INJUSTIÇA
Manhã nublada de dezembro. Às vésperas do Natal, levanto ansiosa e triste e meu coração me leva até um passado doloroso.
Recebi uma carta anônima. Envelope vermelho. Letra masculina. O que li me fez ficar tão abalada que bati o carro. Ofensas sem limite: “Viúva frustrada”... “Não consegue ver ninguém feliz”... “Invejosa”... “Fofoqueira”... “Infeliz”... Por outros detalhes, percebi quem era o autor dos desaforos maldosos. O Coordenador Pedagógico da escola que eu trabalhava. E agora, com muito ódio, afirmava que faria da minha vida um inferno... Um homem que dias atrás eu vira seduzindo uma amiga minha, jovem, casada, que eu considerava como filha. Com elogios, tentava beijá-la. E ela correspondia, completamente fascinada. Na hora H, li nos lábios dele: “E agora, ela viu!”- Ao que minha amiga respondeu: “Sem problemas, a Bete é minha amiga.” Eu não escuto bem há muitos anos. Por esta razão, não participava de fofocas nos intervalos da escola. Ficava muito calada, e todos tinham confiança em mim. Mas aquela cena me perturbou. Eu me senti na obrigação de alertar. Poucos dias depois, fizemos uma viagem juntas, como sempre fazíamos. No trajeto, eu ao lado dela, a ouvia triste, contava como a tal criatura a incentivava a fazer pós-graduação, Mestrado, e como afirmava elogios sobre sua beleza e inteligência... Eu poderia ter ficado calada, mas não fiquei. Alertei sobre os fatos serem verdadeiros e para tomar cuidado com segundas intenções daquele homem. Não comentei isto com mais ninguém, a não ser com minha amiga. Mas ela, ingênua, ou apaixonada, não sei, levou minhas palavras a ele. Ficamos de férias e três dias depois, recebi a carta anônima ameaçadora.
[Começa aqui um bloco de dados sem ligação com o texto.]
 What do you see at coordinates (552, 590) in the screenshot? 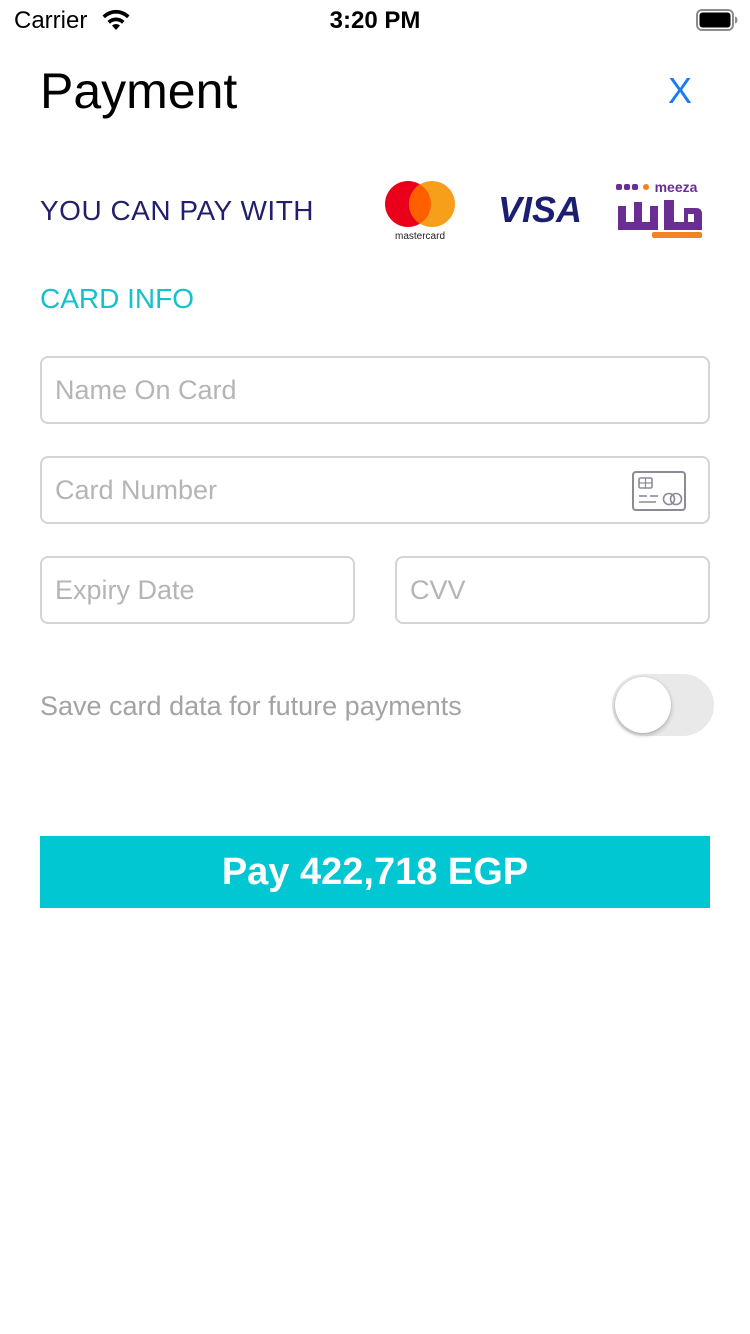
I see `cvv-field: CVV` at bounding box center [552, 590].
Durante as férias, a pessoa me difamou de tudo quanto foi jeito. Passou adiante a cena, dizendo que era eu quem a estava alastrando. Quando as férias terminaram e um novo ano letivo escolar se iniciou, fui recebida com caras e bocas, sem amigos, com ódio por todos os cantos. Não sei como aguentei aquele meu último ano na escola onde fora feliz por quase trinta anos. Pedi aposentadoria, que não saiu, depois solicitei mudança de escola. Levo comigo esta injustiça. E sei que mesmo depois de ter saído de lá, ainda carrego a cruz da perseguição daquele podre homem, congelada no tempo.
Só recentemente rasguei a carta.
Tinha a intenção de mostrá-la para minha amiga. Mas não precisei fazer isto,
porque vejo pelas redes sociais fotos lindíssimas de seu casamento, férias,
marido, filhos! O que eu queria que ela fizesse, ela fez... Valorizou o real, o
verdadeiro! Fez Mestrado, Doutorado, mostrou seu valor ao mundo! Eu não preciso
me defender de nada. Minha consciência está tranquila.